Un tipo ejemplar, el conseller gourmet, que ha pasado toda su vida, como su compa de juerga Mas, haciendo "carrera política", con la cultura de un conejo -no el de Alicia, los de petshop pijos y maleducados- y la prepotencia suficiente como para tener bien colocadas a las dos señoras en la Generalitat sin oposición alguna ni mucho menos méritos, si no se considera tal el soportarle, que sería otro tema de cuestión estética y últimas tendencias.


Él mismo salpicado en escándalos como el del port de Barcelona -con su tráfico de cocaína y sus más altos mandos empapelados, incluidos los policiales- o en las comisiones del 3% que llegaron a ser del 20% según las declaraciones de quienes ya declararon, en procesos cuya lentitud y silencio sugieren grandes alfombras donde la mierda escondida ya no cabe, abulta y apesta hasta más allá de Dinamarca, allá donde la peste de la podredumbre hispana ya alcanzaba durante el Antiguo Régimen y que volvió tarumba a Hamlet.


En Hamlet el único que no muere es el apuntador.
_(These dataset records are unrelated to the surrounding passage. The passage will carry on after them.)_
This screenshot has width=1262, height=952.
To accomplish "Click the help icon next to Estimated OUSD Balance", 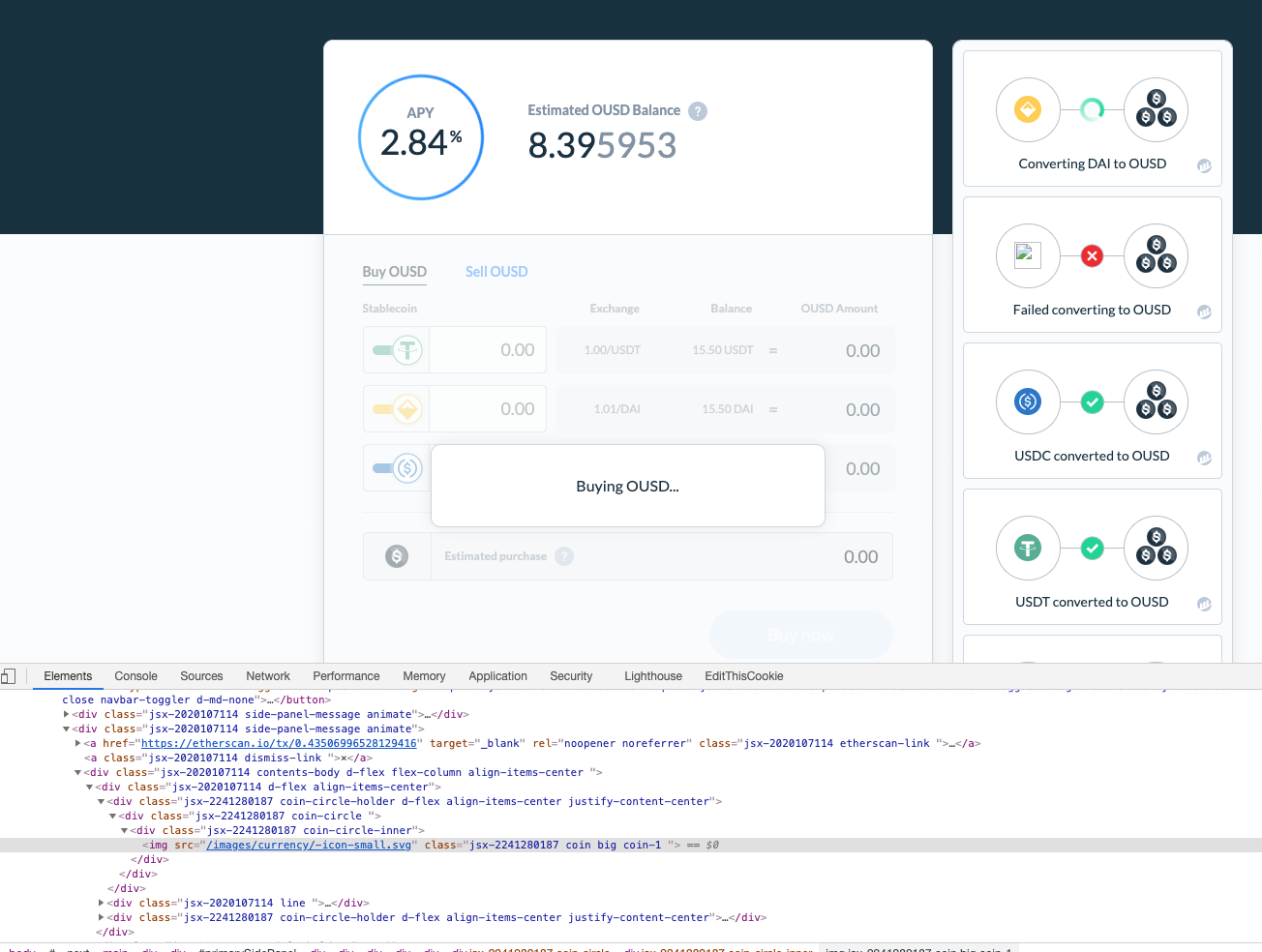I will pyautogui.click(x=697, y=111).

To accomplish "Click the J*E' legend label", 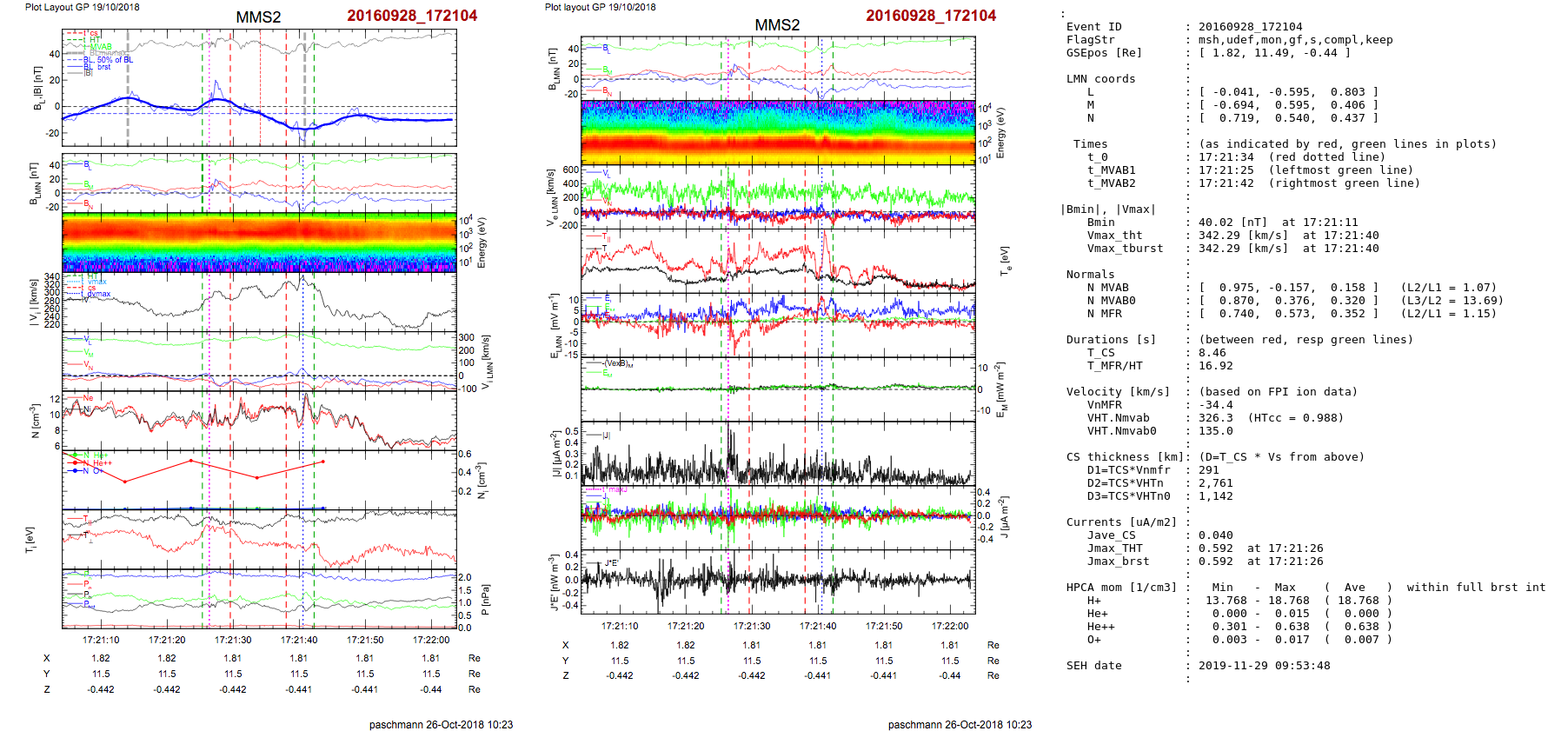I will click(x=611, y=563).
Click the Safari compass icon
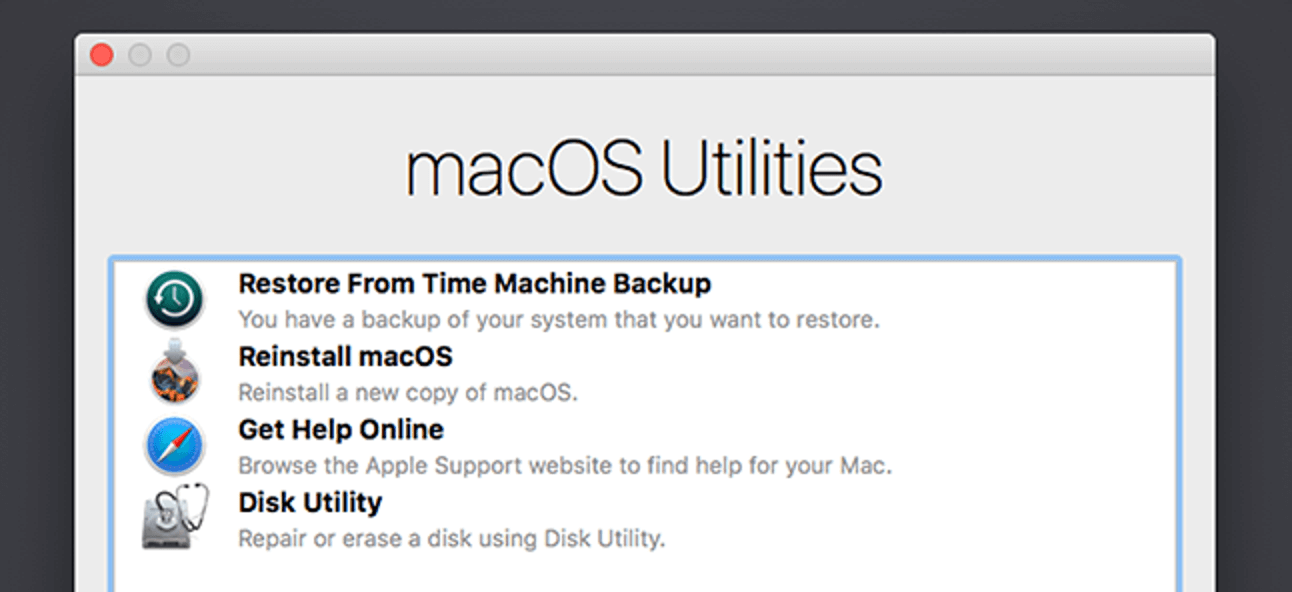 (175, 447)
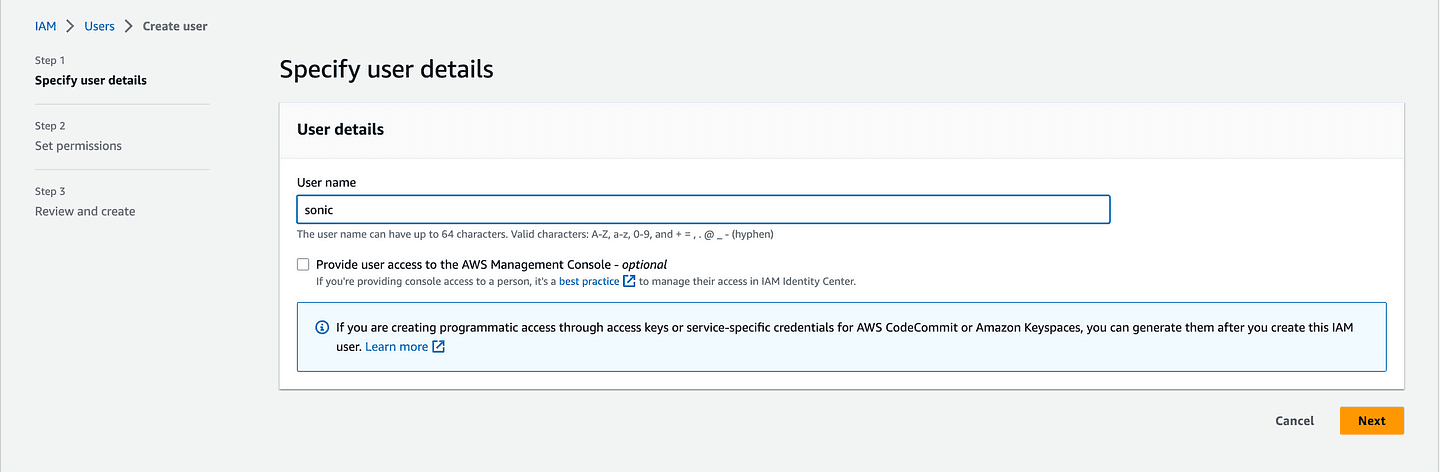Screen dimensions: 1440x472
Task: Select Step 1 Specify user details
Action: pyautogui.click(x=91, y=80)
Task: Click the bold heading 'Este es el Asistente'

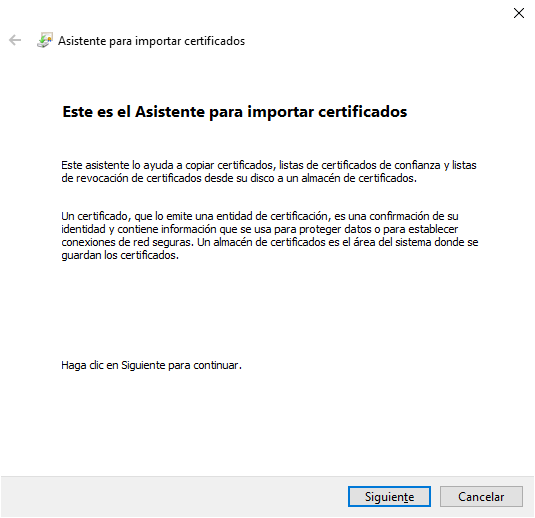Action: point(235,112)
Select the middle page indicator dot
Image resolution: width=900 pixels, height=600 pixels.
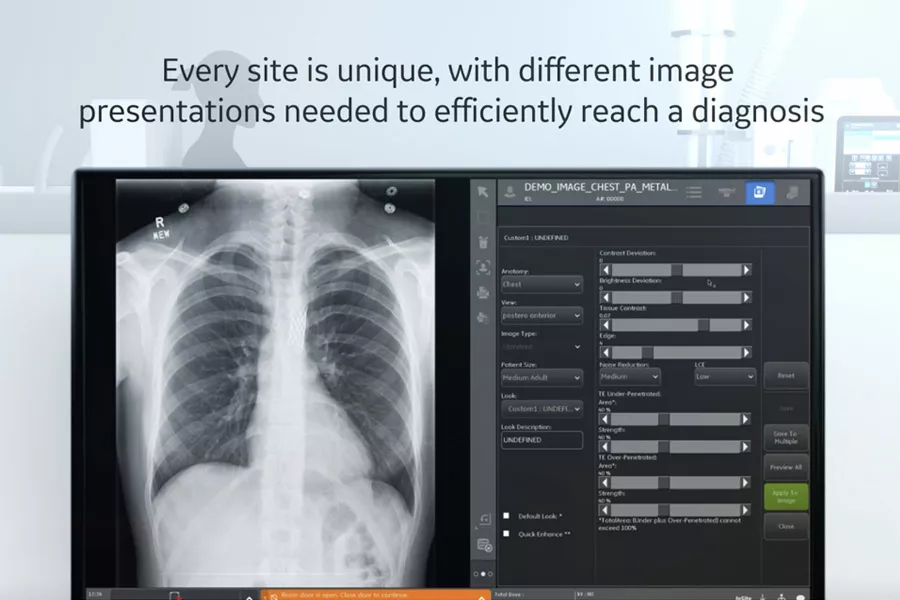[483, 574]
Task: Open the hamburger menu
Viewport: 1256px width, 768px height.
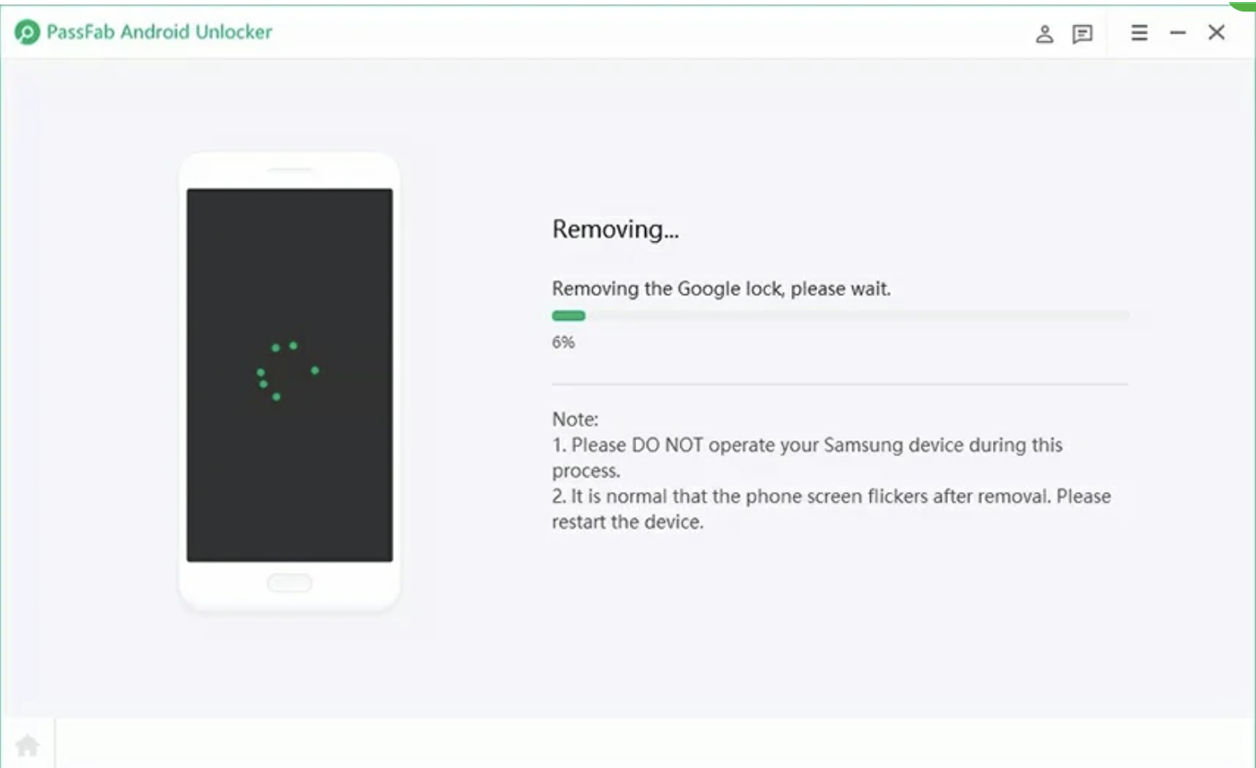Action: tap(1139, 33)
En este sainete esperpéntico no hay Shakespeare que se atreva a predecir el siguiente acto, cuando el principio de incertidumbre ha pasado de ser un 10% al 25%, con más de 5 millones largos de parados, 15 millones estadísticos de españoles a 3 por grupo familiar, más que doblando el porcentaje de caos "controlable".

La delincuencia y su violencia ya aumentaron, y las víctimas, y la orquesta irá en crescendo hasta el Maestíssimo o el Allegro molto a tutti pleni. La inseguridad y el miedo de los "poderosos pudientes" ya ha hecho que Mr Zapatero planee construir unas torres de vigilancia en su castillo, gentileza del monarca a quien sirvió. Una cárcel donde quemar karma.


Los tirones de cadenas de oro, los robos callejeros -a 3.000 el gramo y en cada esquina un perista "legal"- no dan abasto, y en Ribes se tiraron sin teléfono -pero pagando igual la factura- horas porque les habían robado kms de cable, lo que es ya más habitual que durante la Guerra, cuando en una noche se llevaron el tendido del tren entre Barcelona y Badalona (11 km).


Querían modelo yanqui y volvemos con ellos -los peterpanes egoístas e inmaduros- al lejano oeste.